All of which suggests a game that is still deep in development, where progress is defined as much by work in overhauling existing systems as creating new ones. So if you do back Star Citizen today and load up the latest alpha, what should you actually expect? Well, the goal is to be a massively multiplayer first-person space simulation - but clearly, it is not there yet. As I see it, there are three main elements required to transition Star Citizen from large scale demo to an actual game. First of all, the current servers do not hold thousands of players - perhaps up to around 60. To get so many more people in one playable instance, this requires so-called server meshing technology to be added into the game. This is where multiple different servers work in a lattice and hand off information, simulation and tasks to each other cooperatively. It's a key piece of technology and right now, it's still in development.
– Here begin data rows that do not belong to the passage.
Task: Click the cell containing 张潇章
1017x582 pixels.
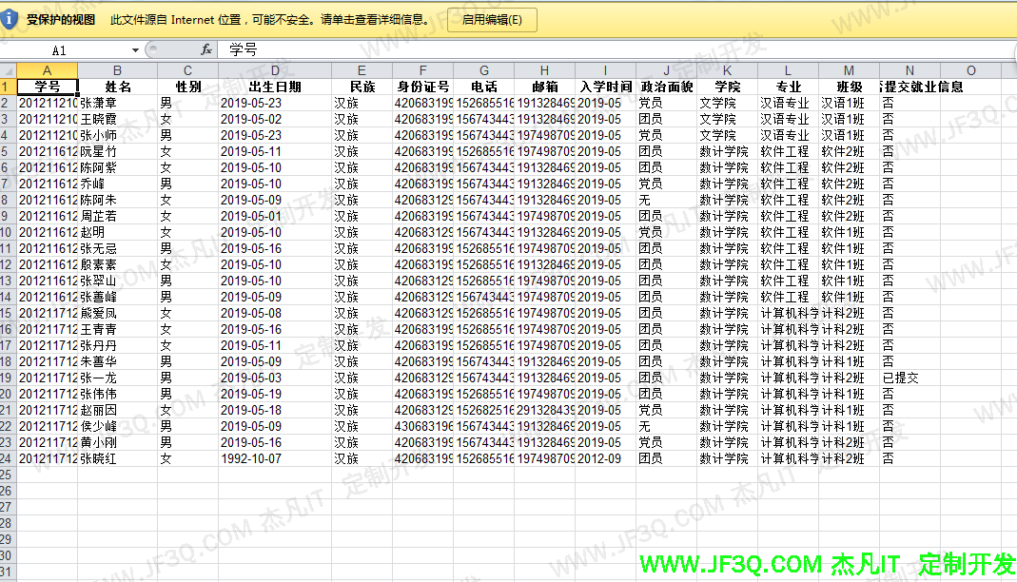Action: click(116, 102)
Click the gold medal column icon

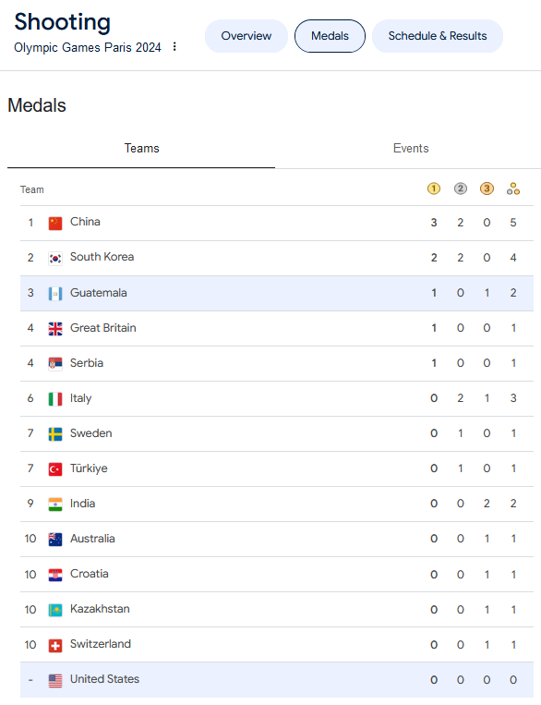click(x=434, y=188)
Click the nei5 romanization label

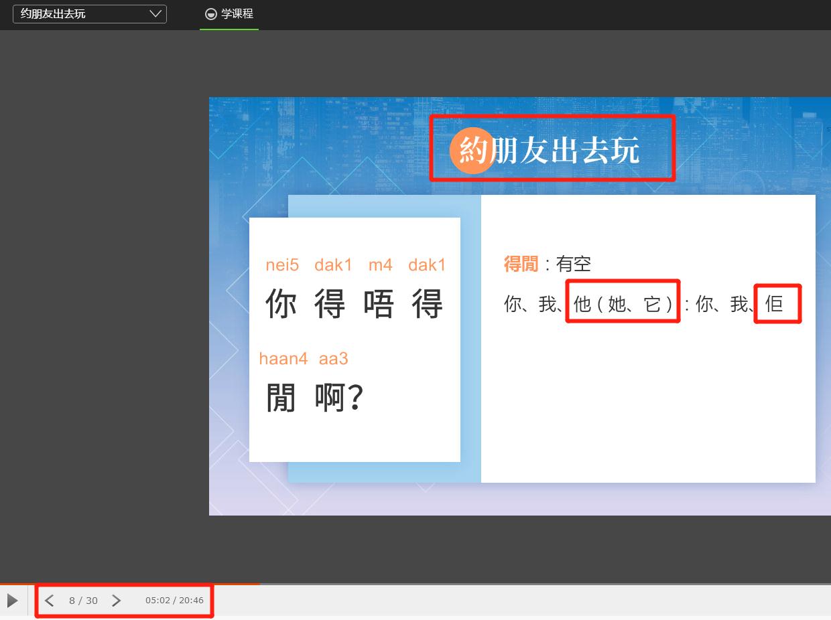282,265
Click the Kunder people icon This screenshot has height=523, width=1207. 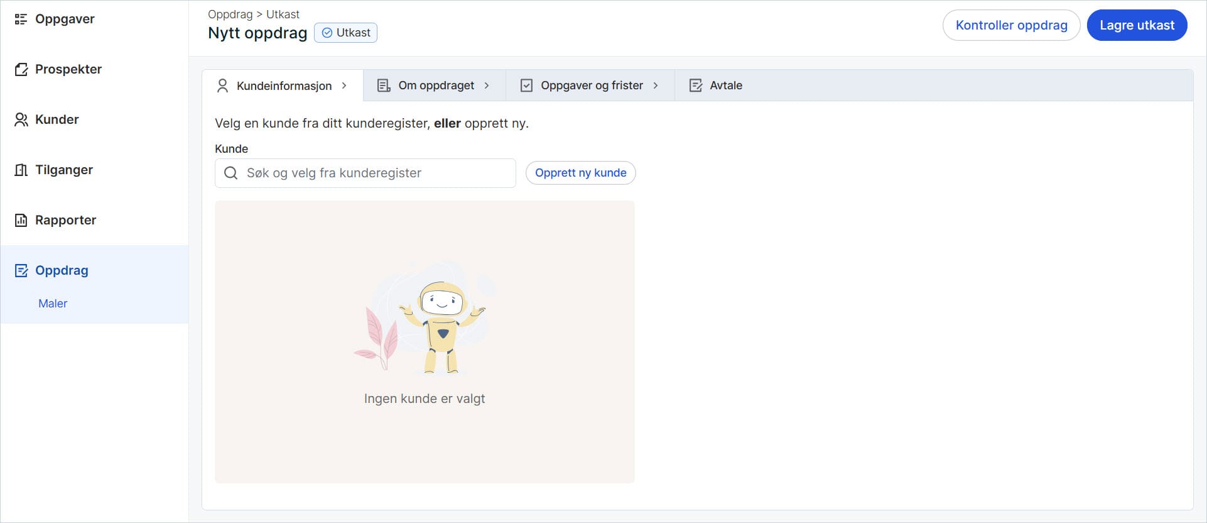[21, 120]
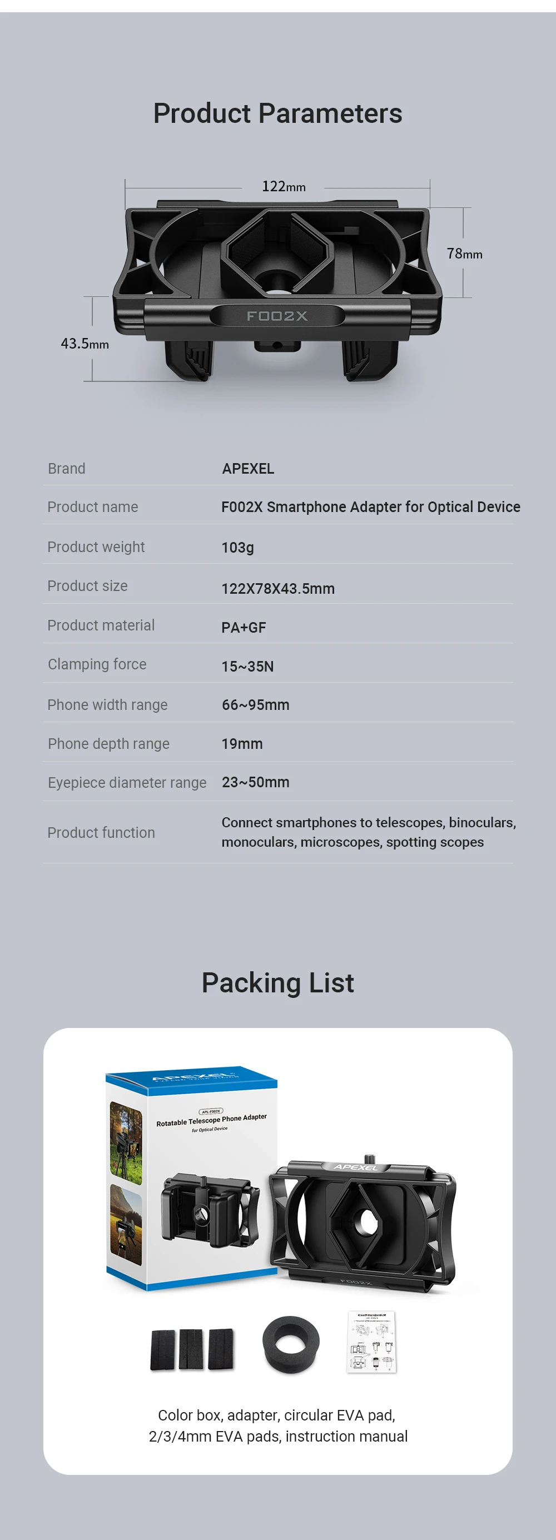Image resolution: width=556 pixels, height=1540 pixels.
Task: Select the PA+GF material value
Action: coord(243,628)
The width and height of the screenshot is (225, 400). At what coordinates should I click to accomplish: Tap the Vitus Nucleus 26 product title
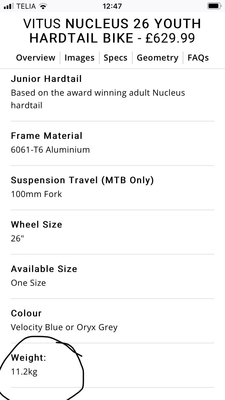click(x=112, y=31)
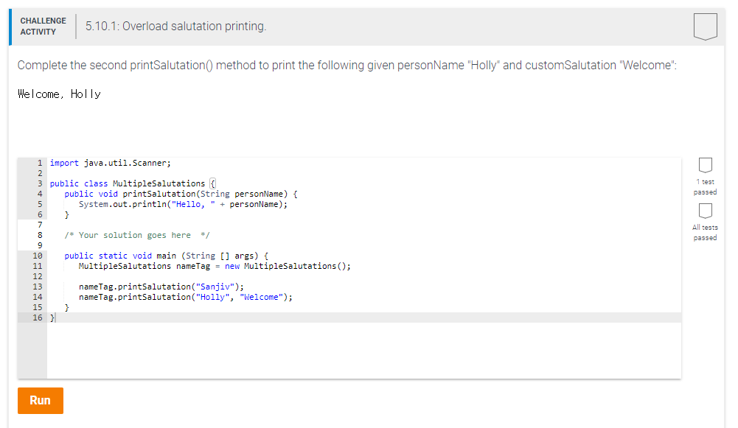The width and height of the screenshot is (738, 428).
Task: Click the blue accent bar beside the header
Action: pos(8,26)
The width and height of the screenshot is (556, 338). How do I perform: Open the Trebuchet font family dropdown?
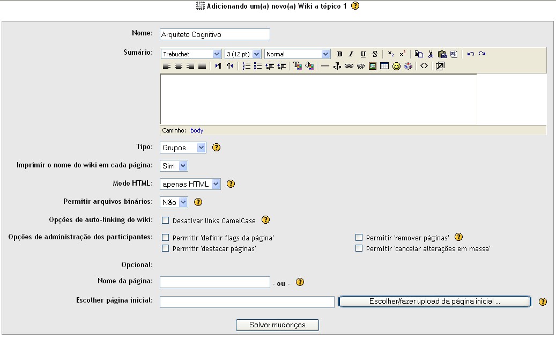[x=191, y=54]
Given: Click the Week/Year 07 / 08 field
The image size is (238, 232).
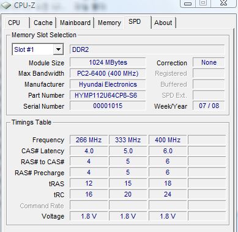Looking at the screenshot, I should coord(209,106).
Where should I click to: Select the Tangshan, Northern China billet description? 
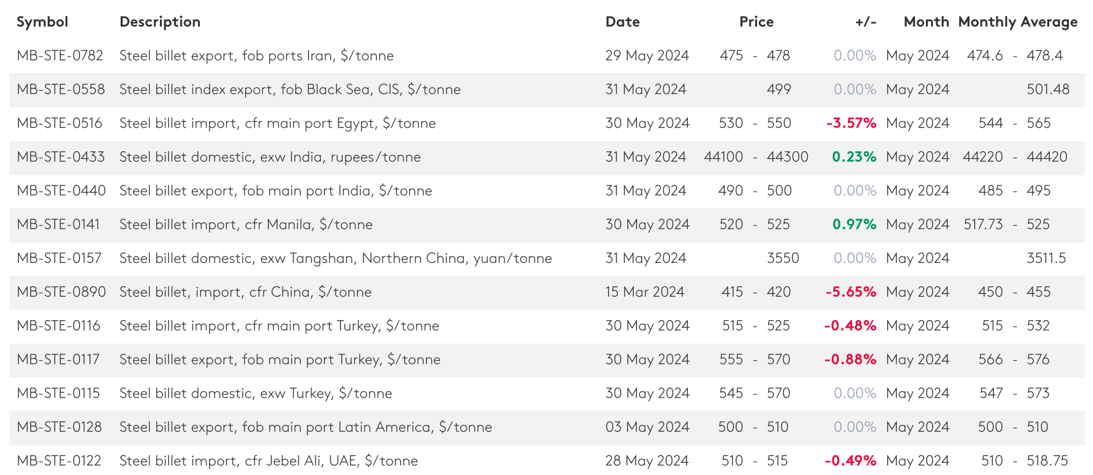pyautogui.click(x=335, y=258)
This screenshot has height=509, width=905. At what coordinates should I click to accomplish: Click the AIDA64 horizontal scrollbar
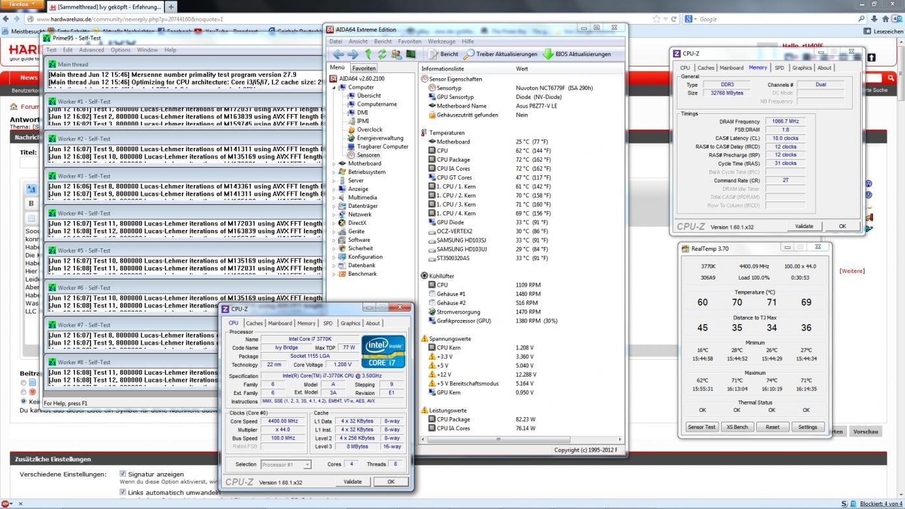tap(499, 439)
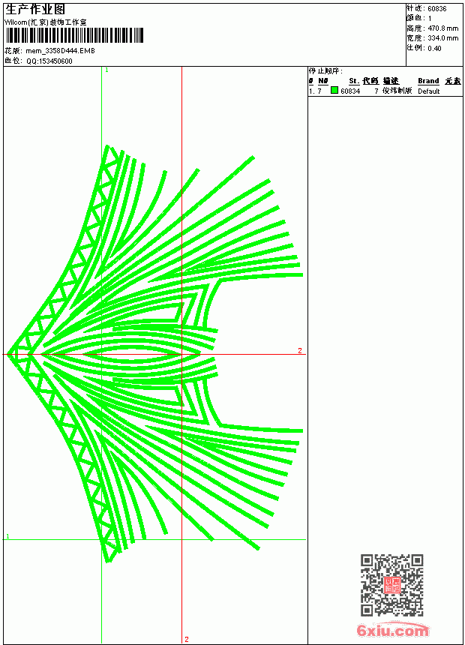Image resolution: width=465 pixels, height=645 pixels.
Task: Click the Brand column header
Action: 428,81
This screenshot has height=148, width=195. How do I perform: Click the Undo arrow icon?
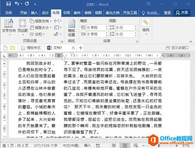(17, 4)
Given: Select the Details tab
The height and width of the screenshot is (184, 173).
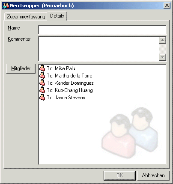Looking at the screenshot, I should (57, 16).
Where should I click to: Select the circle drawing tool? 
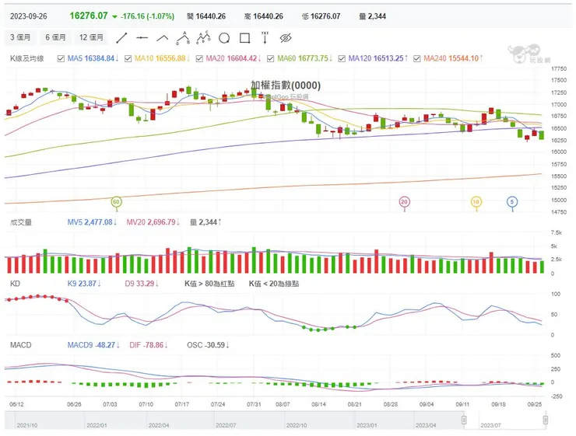[224, 37]
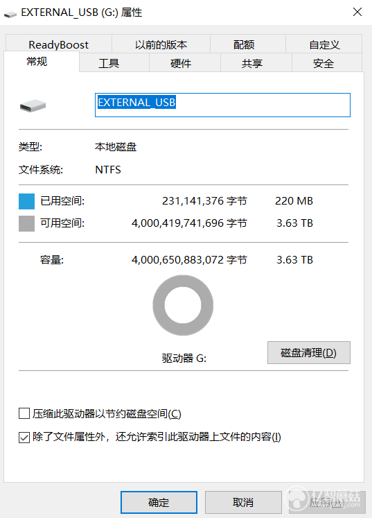This screenshot has width=372, height=518.
Task: Click the title bar drive icon
Action: [x=10, y=14]

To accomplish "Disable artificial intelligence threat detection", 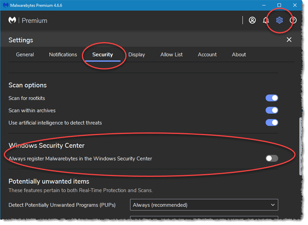I will 272,122.
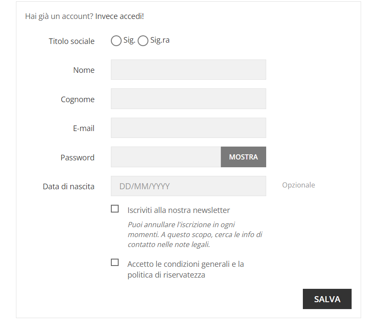The width and height of the screenshot is (368, 319).
Task: Click the 'Titolo sociale' label
Action: point(72,41)
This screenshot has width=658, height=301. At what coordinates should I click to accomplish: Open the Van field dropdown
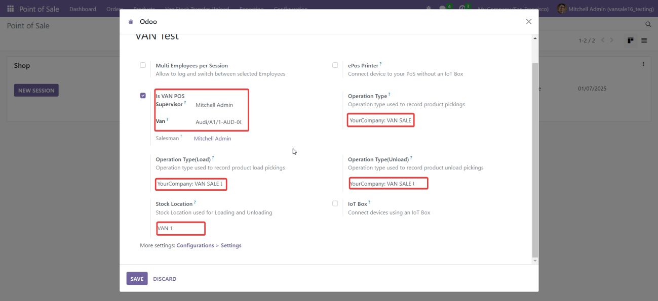(218, 122)
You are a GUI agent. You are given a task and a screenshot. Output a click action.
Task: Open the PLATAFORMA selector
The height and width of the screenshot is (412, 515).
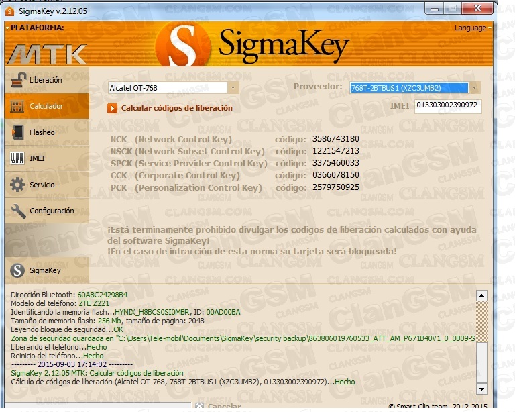pyautogui.click(x=35, y=28)
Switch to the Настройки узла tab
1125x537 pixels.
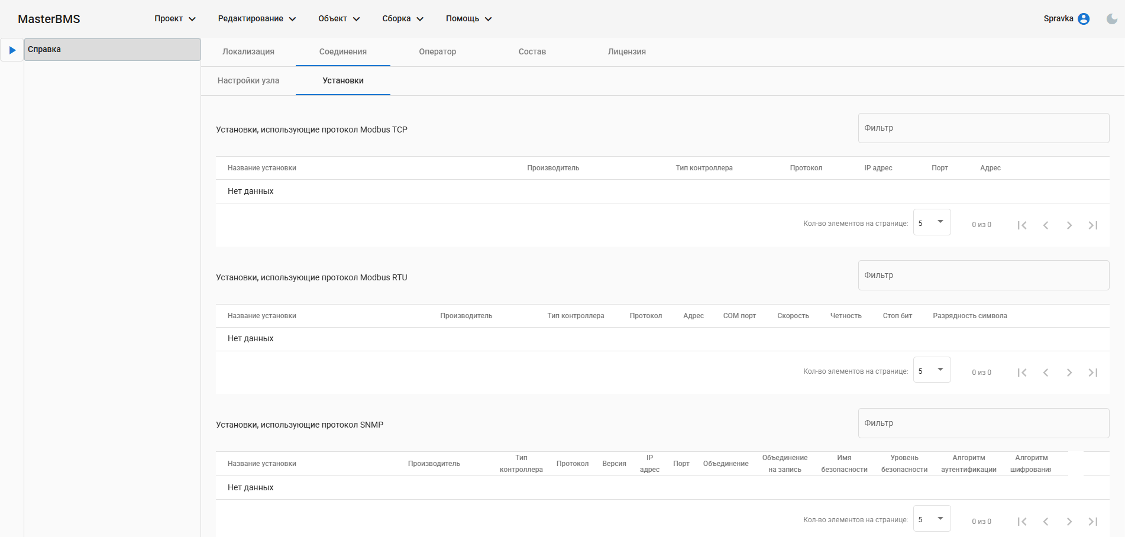click(248, 81)
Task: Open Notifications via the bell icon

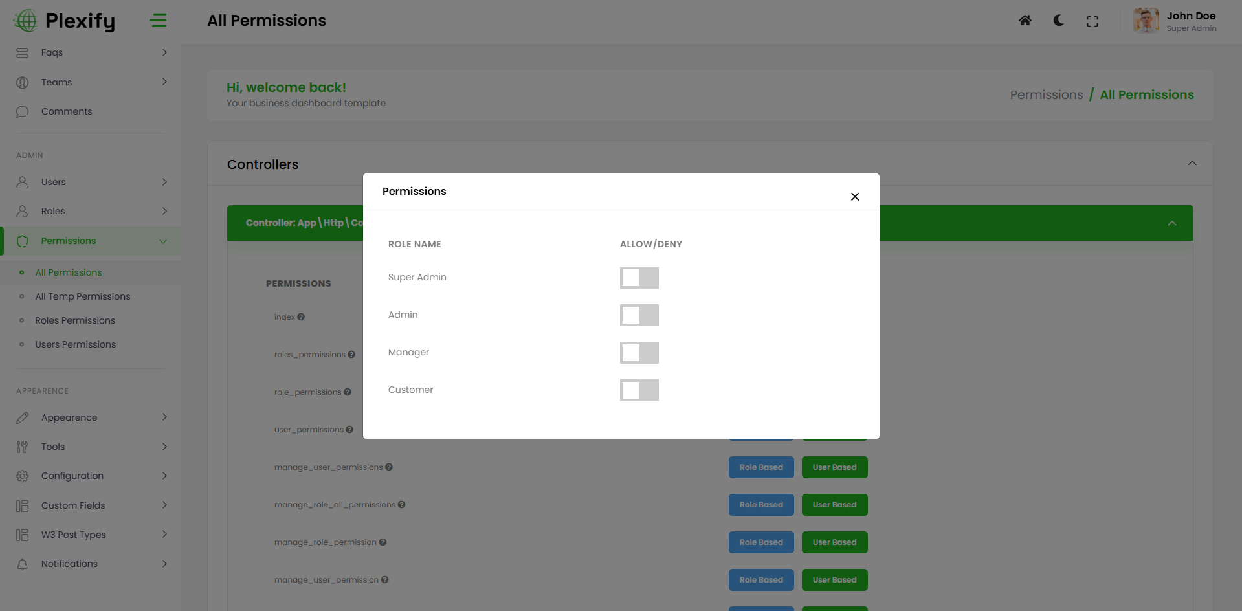Action: click(x=23, y=564)
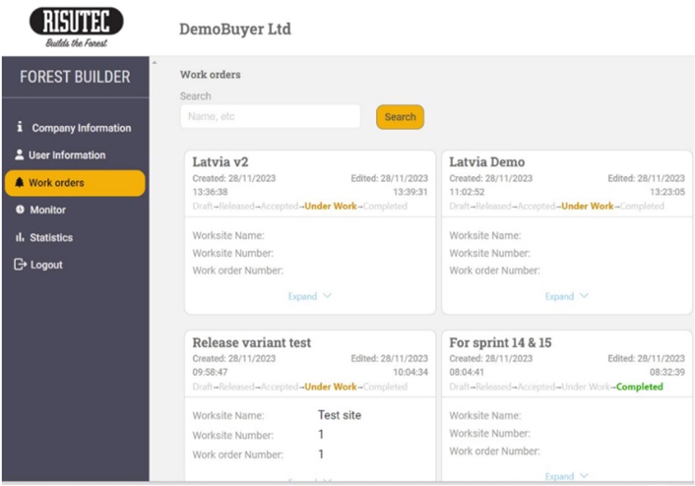Expand the Latvia v2 work order
Image resolution: width=695 pixels, height=486 pixels.
(x=310, y=296)
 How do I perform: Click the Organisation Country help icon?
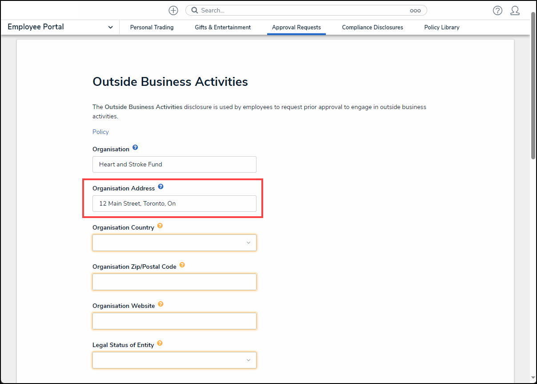coord(160,226)
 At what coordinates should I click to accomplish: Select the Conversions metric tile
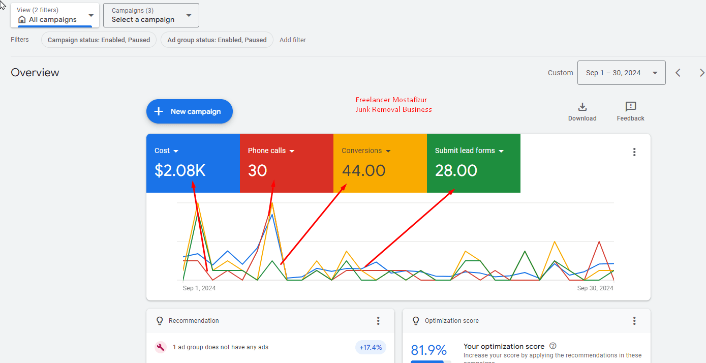click(x=380, y=163)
The next key technological milestone is NPC behaviour. While NPCs are in the game right now, their behaviour is odd at times or rather limited - and they certainly aren't the player facsimiles they are destined to become. To make them better in general and to have more simulation of the game world, the game still needs to fully integrate server object container streaming. At the moment, the game servers are pretty overloaded with tasks and can slow down as more AI and simulation occurs over time after players spawn and interact, limiting NPC counts and behaviour. Server object container streaming intelligently culls and time slices aspects of the simulation so that much more of it can happen simultaneously - paving the way for more detailed AI simulation. With server object container streaming in, game development can move on, delivering crucial additions to make NPC behaviour more believable.
The last element we need to see (from my point of view, at least) is persistence tracking. Right now, your characters, ship items and status won't persist from patch to patch - every time a new update arrives, progress is reset. This is possibly the most crucial test of Star Citizen's transition into an actual game. Full persistence tracking for item placement and the status of all NPCs and characters requires some extremely beefy servers - not to mention some level of finality in core game technology - but it is scheduled to arrive concurrently with server object container streaming, the first iteration of which we're seeing in the latest 3.8 alpha.
In the here and now, Star Citizen is still very much work-in-progress and whether you decide to join the 2.5m backers needs some consideration because clearly, this isn't a game as such. Not yet. However, that's not to say that there isn't a huge amount of work-in-progress development to check out. Whether it's playing and exploring with friends, or simply enjoying some exceptional technology, I've personally enjoyed my time with each new version - and those updates do keep coming, allowing you to appreciate the progress the developers are making. But on the other hand, let's be clear, it's not an actual game as such in the here and now - and there are still big challenges to overcome. My visit to CIG gave some idea of the progress being made and the amount of resources being poured into the development and having had a preview of the new technology to come, I'm really looking forward to seeing more.